WHAT YOU SHOULD DO: When you reach the line that contains "Select the U1 LM3478MM chip body", set down that line and every one after it through the end of the records, exactly as written and with no pictures.
*** Opening of SOURCE MATERIAL ***
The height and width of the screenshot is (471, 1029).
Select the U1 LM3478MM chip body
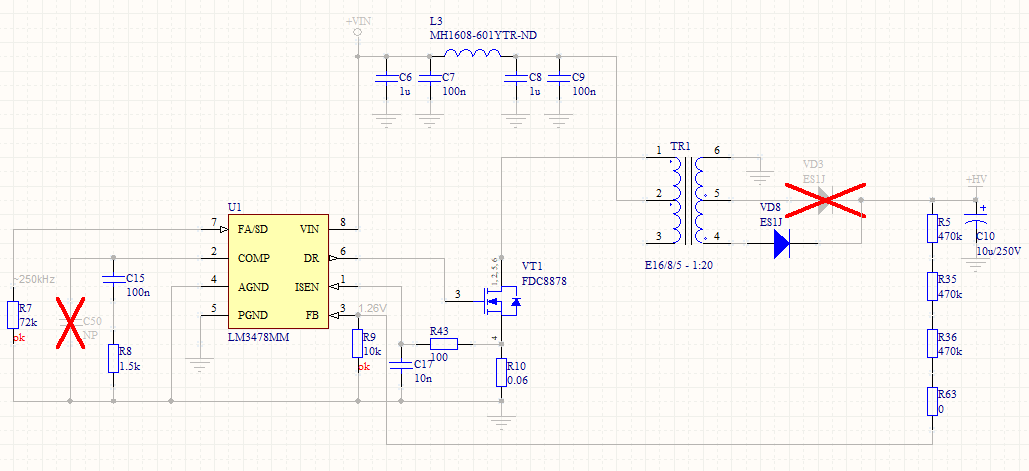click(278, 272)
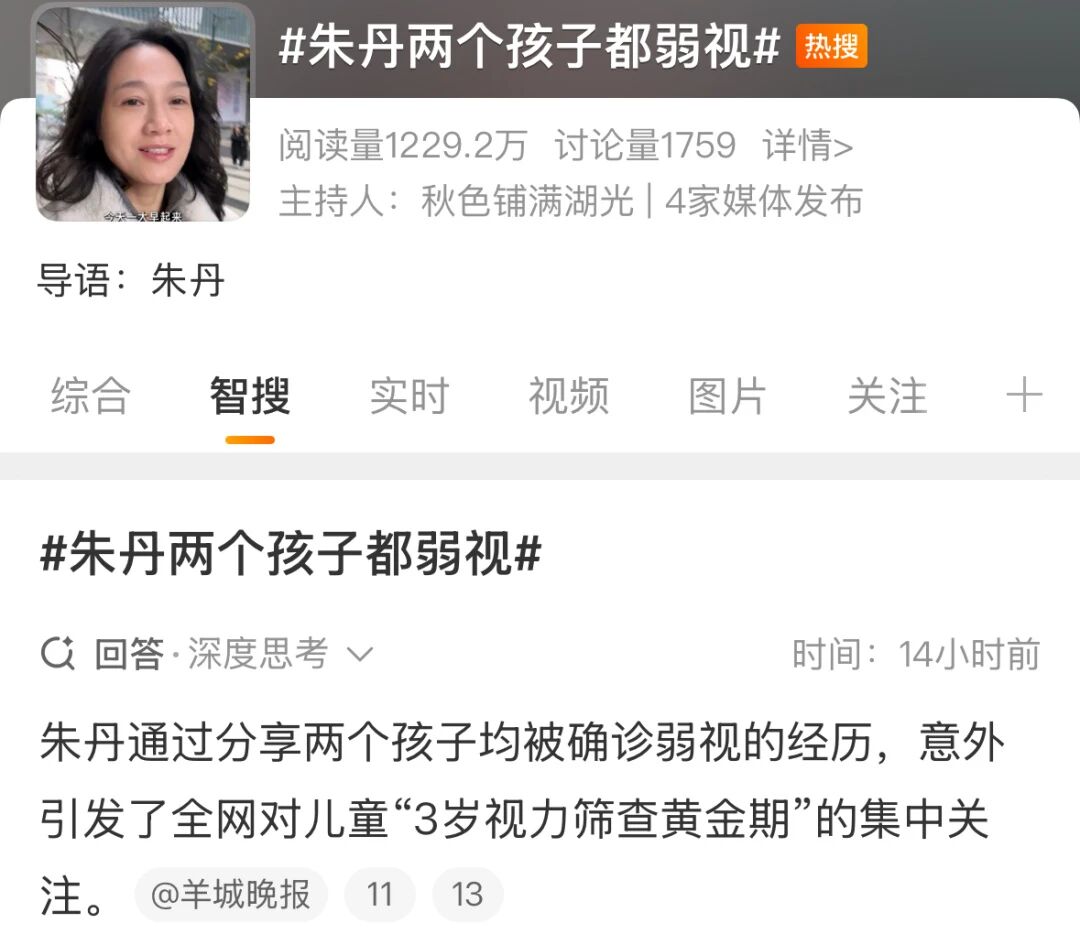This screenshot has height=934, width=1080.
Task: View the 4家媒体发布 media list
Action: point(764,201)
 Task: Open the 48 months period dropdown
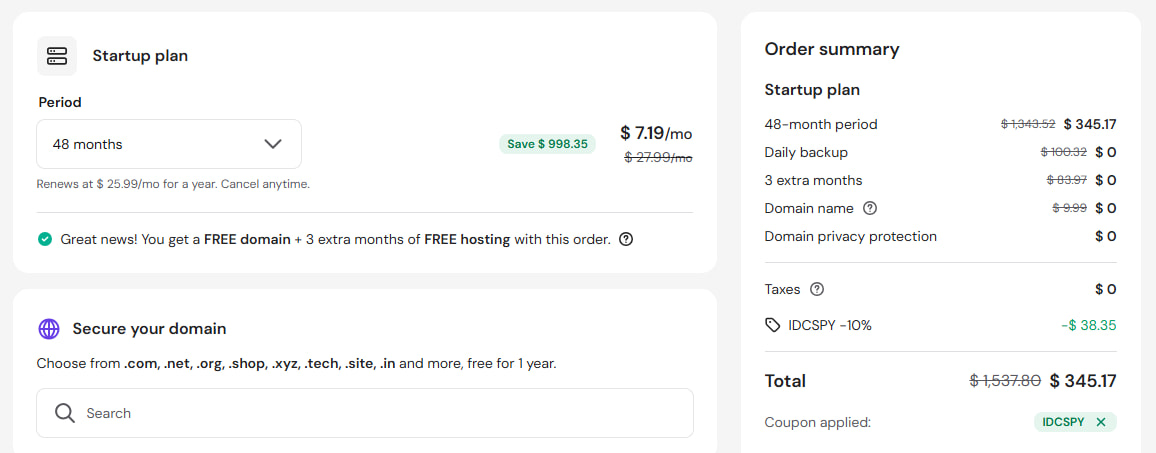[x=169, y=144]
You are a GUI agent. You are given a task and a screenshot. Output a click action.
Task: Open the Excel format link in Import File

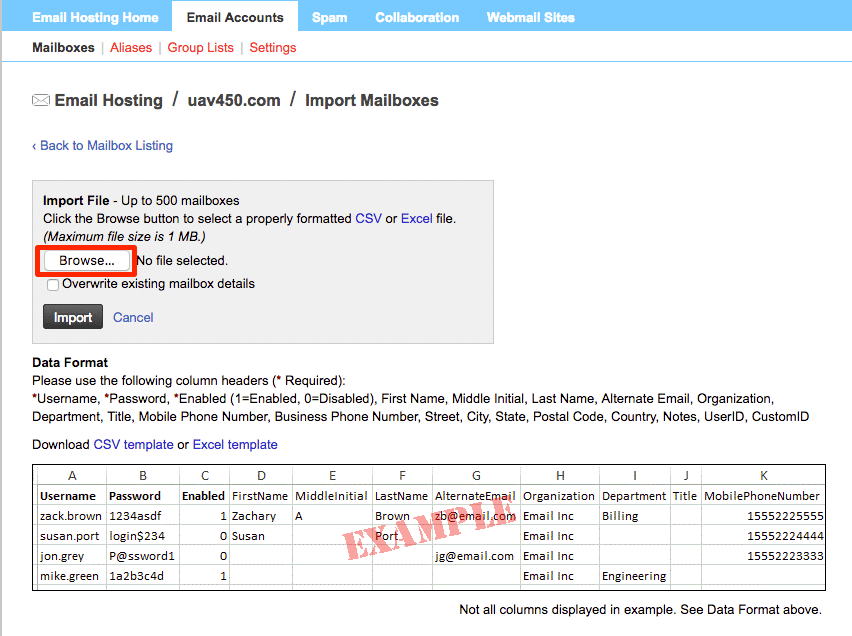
*** Close of SOURCE MATERIAL ***
OUTPUT OF THE EXERCISE:
Select the U1 LM3478MM chip body
click(278, 272)
This screenshot has height=934, width=1080.
Task: View the 4家媒体发布 media list
Action: point(764,201)
 Task: Open the 48 months period dropdown
[x=169, y=144]
You are a GUI agent. You are given a task and a screenshot. Output a click action.
Task: Open the Excel format link in Import File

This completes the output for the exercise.